Objective:
Echo the lines starting with the one containing "Click the Комментарий text field" and going on through the one containing "This screenshot has height=438, width=561.", including both of those lines, and leave the pictures out of your answer.

========================================

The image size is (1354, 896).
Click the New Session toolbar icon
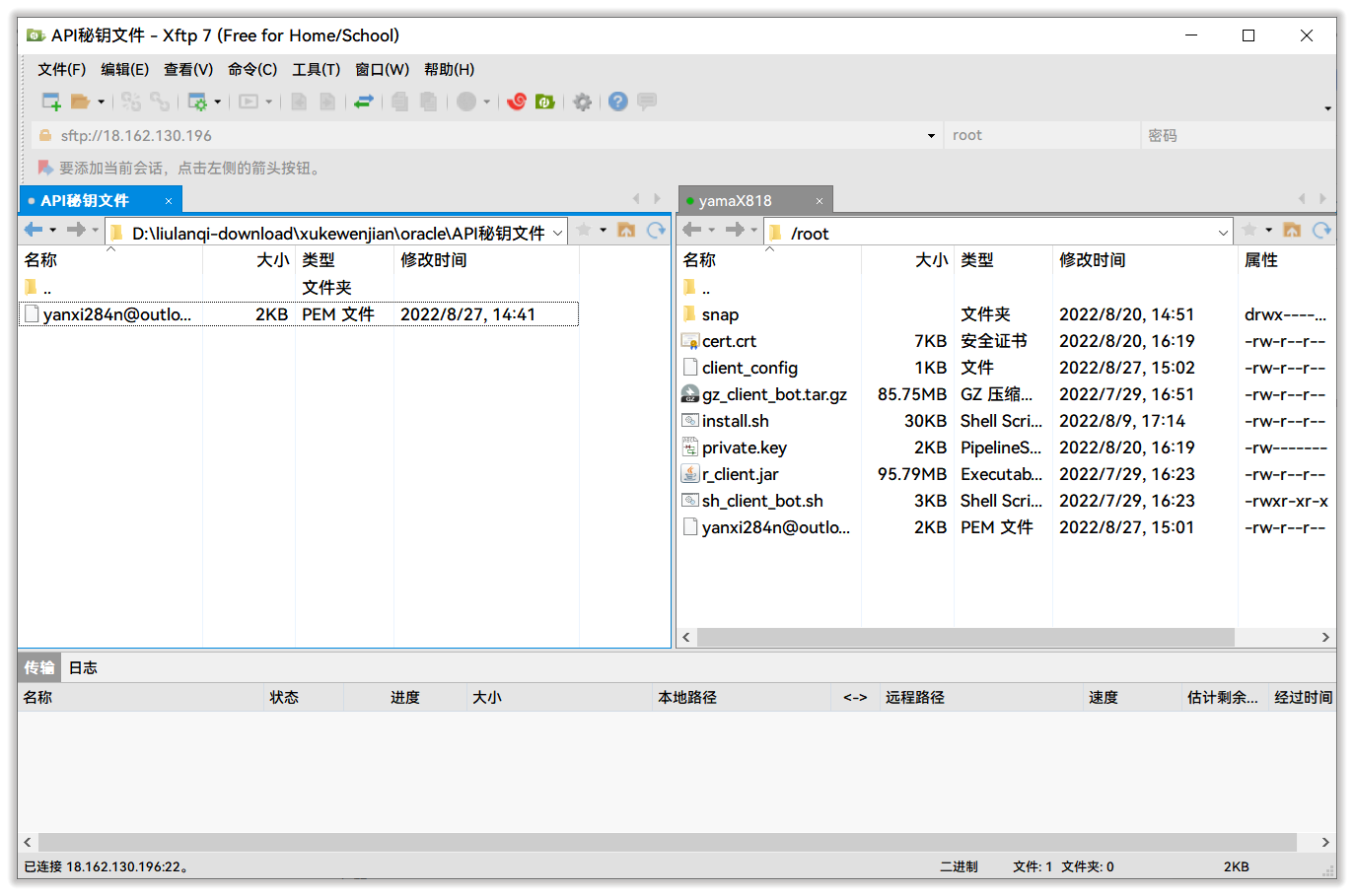pos(51,102)
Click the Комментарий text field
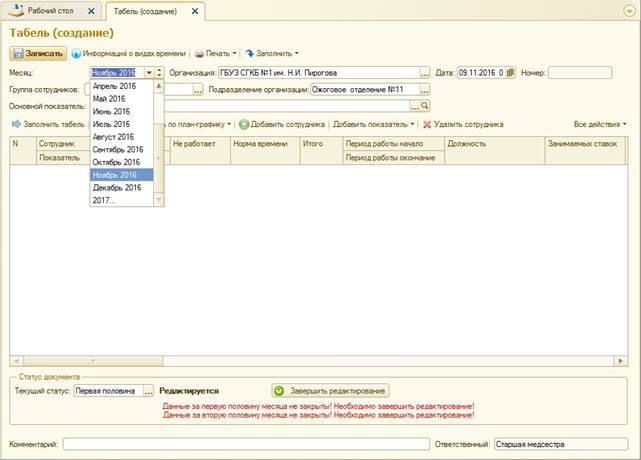Viewport: 641px width, 460px height. [x=245, y=443]
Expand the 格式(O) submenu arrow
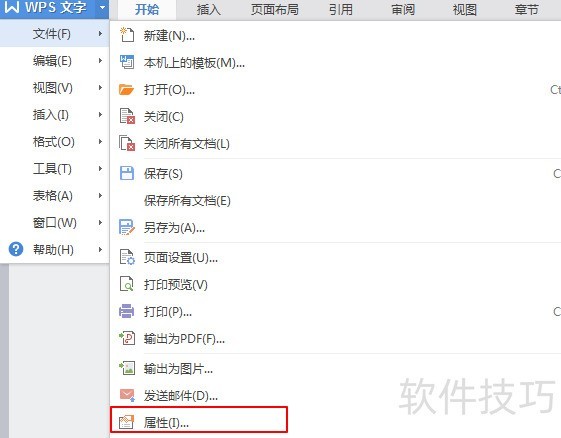This screenshot has height=438, width=561. tap(100, 142)
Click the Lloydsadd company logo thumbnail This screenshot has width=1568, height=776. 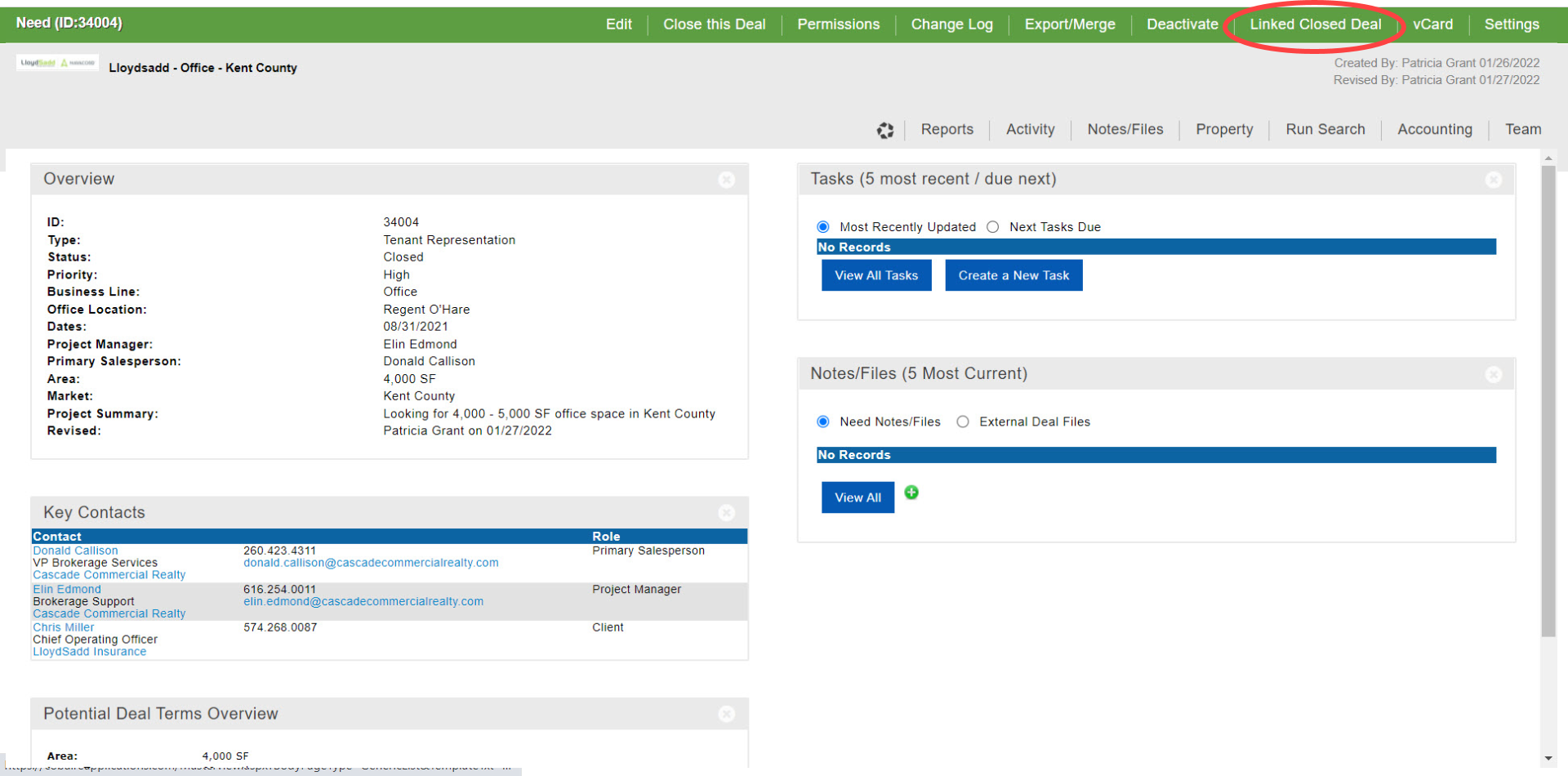click(57, 63)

========================================

Task answer:
Click the Комментарий text field
Viewport: 641px width, 460px height. [x=245, y=443]
Expand the 格式(O) submenu arrow
This screenshot has height=438, width=561. tap(100, 142)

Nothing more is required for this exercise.